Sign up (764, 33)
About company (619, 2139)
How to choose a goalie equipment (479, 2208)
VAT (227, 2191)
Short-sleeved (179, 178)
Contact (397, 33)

### WORK REQUEST
The records above should be repeated in full, exactly as given.

### ANSWER SECTION
Sign up (764, 33)
About company (619, 2139)
How to choose a goalie equipment (479, 2208)
VAT (227, 2191)
Short-sleeved (179, 178)
Contact (397, 33)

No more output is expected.